Two manufacturing systems are being pursued for the EBOV immunoprotectant: traditional mammalian cell culture production in Chinese hamster ovary (CHO) cells and transient production using viral vectors (magnICON; Bayer) in Nicotiana benthamiana (12, 13). By using a transgenic line of N. benthamiana (ΔXTFT) lacking plant-specific N-glycan residues (14), mAbs with highly homogenous human-like glycoforms can be generated (9, 14, 15). Comparing the efficacy of h-13F6 produced aglycosylated and glycosylated in two different production systems may help identify the mechanism(s) of action and a preferred manufacturing system for continued development of the EBOV therapeutic.

Results

Glycoform on the h-13F6 mAb Produced in Nicotiana.

The original murine 13F6 variable regions were deimmunized as described (3) and were subsequently chimerized with human constant regions to generate h-13F6 (JN374688 and JN374689). The resulting deimmunized, chimeric mAb DNA (h-13F6) was expressed in two different systems. The first system, CHO cells, are currently the most common platform used to manufacture FDA-approved recombinant mAbs. A stable h-13F6 CHO line was used to produce the h-13F6 mAb that contained typical glycans commonly found on recombinant antibodies (Fig. 1). The second production method is a transient plant system (magnICON; refs. 12 and 16) in which the heavy and light chain genes are cloned into separate vectors containing different but compatible viral replicons to allow for the simultaneous expression of heavy and light chains from replicating viral segments. The heavy- and light-chain vectors were then introduced into Agrobacterium tumefaciens to allow for high efficiency infection of 1-mo-old N. benthamiana plants by vacuum infiltration.

Fig. 1.

N-glycosylation profile of different h-13F6 glycoforms and Rituxan as determined by LS-ESI-MS. Numbers represent the presence of the different glyco-species in %. Minor glycoforms (below 5%) are not indicated. N-glycan nomenclature according to www.proglycan.com.

In addition to the h-13F6 DNA used for expression in CHO cells or plants, we made an additional construct containing an alanine at N297 of the human IgG₁ heavy-chain constant region (h-13F6_agly) to eliminate Fc glycosylation entirely. The h13F6_agly was produced in the plant system.

To generate h-13F6 mAb with unique glycoforms, the N. benthamiana plants used for Agrobacterium infection and subsequent antibody production was in turn modified by RNAi expression to eliminate the expression of the endogenous plant-specific xylosyl and fucosyl transferase genes (14).

— Task 1 —
List every distinct reference number that appears in parentheses in the paragraph of the h-13F6 passage that begins "Two manufacturing systems are being pursued".
— Task 2 —
Decide whether each statement agrees with the h-13F6 passage. Answer yes or no, and quote the words that settle it.
(a) The h-13F6_agly antibody was produced in CHO cells.
(b) The N. benthamiana plants were about one month old when they were infected.
(c) Fig. 1 includes glycoforms present at less than 5%.
— Task 3 —
Answer from the h-13F6 passage:
(a) Which amino acid was placed at N297 of the heavy-chain constant region?
(b) What is the name of the transgenic line of N. benthamiana?
(c) By what method were the plants infected?
Answer from the h-13F6 passage alone, without drawing on outside knowledge.

— Records provided —
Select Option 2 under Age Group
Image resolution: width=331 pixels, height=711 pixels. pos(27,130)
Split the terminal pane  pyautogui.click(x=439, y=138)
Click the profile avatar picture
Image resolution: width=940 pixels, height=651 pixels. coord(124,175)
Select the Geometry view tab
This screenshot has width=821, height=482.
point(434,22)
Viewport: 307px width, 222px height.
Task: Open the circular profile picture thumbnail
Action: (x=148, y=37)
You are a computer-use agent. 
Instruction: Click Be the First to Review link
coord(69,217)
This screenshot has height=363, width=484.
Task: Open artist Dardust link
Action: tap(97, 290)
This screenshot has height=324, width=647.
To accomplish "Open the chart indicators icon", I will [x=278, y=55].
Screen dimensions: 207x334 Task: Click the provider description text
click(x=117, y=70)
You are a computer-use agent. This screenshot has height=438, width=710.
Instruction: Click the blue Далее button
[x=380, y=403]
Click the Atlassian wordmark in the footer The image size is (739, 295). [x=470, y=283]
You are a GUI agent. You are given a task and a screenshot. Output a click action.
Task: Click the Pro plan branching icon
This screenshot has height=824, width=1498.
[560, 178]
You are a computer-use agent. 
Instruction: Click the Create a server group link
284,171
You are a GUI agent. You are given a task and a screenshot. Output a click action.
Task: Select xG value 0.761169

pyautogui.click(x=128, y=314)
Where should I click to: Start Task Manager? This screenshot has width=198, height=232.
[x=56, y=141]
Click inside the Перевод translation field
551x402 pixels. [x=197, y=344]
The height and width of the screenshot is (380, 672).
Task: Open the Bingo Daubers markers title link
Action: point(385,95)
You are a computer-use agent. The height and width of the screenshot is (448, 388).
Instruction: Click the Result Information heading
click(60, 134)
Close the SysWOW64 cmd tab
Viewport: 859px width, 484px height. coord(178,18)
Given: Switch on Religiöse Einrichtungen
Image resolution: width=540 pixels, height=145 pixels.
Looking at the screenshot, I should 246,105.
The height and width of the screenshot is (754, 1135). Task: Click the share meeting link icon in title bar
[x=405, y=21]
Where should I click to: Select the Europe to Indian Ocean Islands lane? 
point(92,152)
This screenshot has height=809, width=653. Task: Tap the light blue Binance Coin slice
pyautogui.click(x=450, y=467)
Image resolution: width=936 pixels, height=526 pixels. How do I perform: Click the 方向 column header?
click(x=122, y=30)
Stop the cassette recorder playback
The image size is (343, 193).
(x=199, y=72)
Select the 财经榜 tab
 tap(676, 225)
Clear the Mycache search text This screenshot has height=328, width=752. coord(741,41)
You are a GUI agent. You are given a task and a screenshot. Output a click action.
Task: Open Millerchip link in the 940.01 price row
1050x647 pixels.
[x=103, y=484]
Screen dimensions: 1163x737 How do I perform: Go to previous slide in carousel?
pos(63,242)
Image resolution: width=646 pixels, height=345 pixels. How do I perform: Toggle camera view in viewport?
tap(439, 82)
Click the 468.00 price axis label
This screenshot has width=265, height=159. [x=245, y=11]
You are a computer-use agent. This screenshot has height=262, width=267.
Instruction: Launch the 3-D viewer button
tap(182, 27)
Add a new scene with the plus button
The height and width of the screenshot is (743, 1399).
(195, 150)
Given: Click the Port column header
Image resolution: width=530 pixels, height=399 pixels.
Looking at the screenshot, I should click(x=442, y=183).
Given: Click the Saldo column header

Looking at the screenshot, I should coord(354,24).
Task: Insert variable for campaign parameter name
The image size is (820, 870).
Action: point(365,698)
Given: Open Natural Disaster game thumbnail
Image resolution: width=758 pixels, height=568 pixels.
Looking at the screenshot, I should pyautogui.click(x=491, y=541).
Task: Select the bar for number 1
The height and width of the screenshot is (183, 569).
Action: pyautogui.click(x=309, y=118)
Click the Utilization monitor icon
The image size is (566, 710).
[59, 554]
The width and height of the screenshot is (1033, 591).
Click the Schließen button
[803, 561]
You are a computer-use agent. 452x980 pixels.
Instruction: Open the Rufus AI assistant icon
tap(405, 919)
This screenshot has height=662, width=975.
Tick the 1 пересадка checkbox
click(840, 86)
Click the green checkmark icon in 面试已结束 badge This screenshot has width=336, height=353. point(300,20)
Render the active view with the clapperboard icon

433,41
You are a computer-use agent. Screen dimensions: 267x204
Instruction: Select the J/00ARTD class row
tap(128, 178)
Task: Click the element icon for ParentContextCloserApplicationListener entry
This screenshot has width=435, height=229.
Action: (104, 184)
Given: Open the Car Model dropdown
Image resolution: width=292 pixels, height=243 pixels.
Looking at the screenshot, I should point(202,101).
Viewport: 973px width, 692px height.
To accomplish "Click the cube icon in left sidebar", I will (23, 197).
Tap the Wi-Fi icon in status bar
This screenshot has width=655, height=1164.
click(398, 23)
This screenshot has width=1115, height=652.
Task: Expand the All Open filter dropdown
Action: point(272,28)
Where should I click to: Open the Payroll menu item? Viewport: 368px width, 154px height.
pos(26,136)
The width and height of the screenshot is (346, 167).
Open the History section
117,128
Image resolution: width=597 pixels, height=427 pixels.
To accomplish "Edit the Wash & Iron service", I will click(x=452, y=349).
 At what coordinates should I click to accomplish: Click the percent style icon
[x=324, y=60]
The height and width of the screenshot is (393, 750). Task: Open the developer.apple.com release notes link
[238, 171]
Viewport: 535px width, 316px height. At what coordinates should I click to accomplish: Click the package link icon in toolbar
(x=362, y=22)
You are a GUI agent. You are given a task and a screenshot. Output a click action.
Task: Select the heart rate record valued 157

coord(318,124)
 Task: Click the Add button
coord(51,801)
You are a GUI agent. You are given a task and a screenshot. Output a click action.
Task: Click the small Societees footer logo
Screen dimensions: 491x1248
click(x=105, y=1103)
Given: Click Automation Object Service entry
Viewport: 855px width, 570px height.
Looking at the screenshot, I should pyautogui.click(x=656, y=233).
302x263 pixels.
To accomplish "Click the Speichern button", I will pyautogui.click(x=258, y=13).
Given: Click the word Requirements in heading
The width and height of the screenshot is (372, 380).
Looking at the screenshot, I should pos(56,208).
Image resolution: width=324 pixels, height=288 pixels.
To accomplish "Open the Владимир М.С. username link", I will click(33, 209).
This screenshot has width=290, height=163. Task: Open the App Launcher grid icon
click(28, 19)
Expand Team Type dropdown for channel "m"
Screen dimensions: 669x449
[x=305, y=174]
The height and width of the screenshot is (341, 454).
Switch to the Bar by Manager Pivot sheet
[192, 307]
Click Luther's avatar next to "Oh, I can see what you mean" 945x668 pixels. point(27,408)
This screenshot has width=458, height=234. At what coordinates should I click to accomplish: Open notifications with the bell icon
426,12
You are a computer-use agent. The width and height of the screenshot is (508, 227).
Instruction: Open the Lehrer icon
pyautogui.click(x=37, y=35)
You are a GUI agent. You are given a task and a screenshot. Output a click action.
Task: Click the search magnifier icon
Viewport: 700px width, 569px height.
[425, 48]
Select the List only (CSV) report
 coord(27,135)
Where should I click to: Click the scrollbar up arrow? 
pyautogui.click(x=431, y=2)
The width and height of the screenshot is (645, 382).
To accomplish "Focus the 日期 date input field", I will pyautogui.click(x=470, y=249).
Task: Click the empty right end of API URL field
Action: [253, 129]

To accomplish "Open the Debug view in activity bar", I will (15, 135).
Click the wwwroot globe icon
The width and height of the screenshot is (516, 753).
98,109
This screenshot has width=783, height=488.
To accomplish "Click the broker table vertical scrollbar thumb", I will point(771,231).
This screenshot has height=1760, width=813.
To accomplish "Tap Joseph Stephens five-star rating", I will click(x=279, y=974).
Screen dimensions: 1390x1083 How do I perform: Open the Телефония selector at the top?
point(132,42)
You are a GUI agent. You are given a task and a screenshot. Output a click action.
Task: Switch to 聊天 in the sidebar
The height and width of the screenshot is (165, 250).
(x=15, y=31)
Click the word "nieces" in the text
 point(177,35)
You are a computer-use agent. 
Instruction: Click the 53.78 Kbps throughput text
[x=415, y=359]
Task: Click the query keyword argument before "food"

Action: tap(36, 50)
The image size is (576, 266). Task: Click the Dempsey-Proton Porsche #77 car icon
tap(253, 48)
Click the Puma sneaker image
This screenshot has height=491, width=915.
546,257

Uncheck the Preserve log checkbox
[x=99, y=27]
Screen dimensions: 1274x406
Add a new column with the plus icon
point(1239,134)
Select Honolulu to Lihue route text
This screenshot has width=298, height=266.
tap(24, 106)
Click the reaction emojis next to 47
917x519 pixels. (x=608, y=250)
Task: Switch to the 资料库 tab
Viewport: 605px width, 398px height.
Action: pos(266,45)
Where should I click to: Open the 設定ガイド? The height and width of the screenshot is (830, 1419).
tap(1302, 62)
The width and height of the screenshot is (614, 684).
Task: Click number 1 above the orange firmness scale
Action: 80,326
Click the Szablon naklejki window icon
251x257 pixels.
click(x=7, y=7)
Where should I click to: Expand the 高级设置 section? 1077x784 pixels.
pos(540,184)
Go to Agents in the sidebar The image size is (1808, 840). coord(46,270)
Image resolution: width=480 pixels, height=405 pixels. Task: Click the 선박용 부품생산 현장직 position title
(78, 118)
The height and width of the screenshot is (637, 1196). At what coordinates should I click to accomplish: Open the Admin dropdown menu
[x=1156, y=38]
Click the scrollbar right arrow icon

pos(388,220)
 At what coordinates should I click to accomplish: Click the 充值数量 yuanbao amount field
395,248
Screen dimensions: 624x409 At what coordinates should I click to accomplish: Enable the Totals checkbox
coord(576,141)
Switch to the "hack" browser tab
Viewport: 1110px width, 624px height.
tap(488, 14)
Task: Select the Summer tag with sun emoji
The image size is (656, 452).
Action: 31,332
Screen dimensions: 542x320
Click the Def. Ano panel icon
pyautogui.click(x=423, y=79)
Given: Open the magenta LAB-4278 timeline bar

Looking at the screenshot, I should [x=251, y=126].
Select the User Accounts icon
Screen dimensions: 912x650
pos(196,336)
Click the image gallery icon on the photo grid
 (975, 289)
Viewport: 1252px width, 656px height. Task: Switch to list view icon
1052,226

— Written response 1 —
9, 12, 13, 14, 15

— Written response 2 —
(a) No: "The h13F6_agly was produced in the plant system."
(b) Yes: "1-mo-old N. benthamiana plants by vacuum infiltration"
(c) No: "Minor glycoforms (below 5%) are not indicated."

— Written response 3 —
(a) Alanine
(b) ΔXTFT
(c) Vacuum infiltration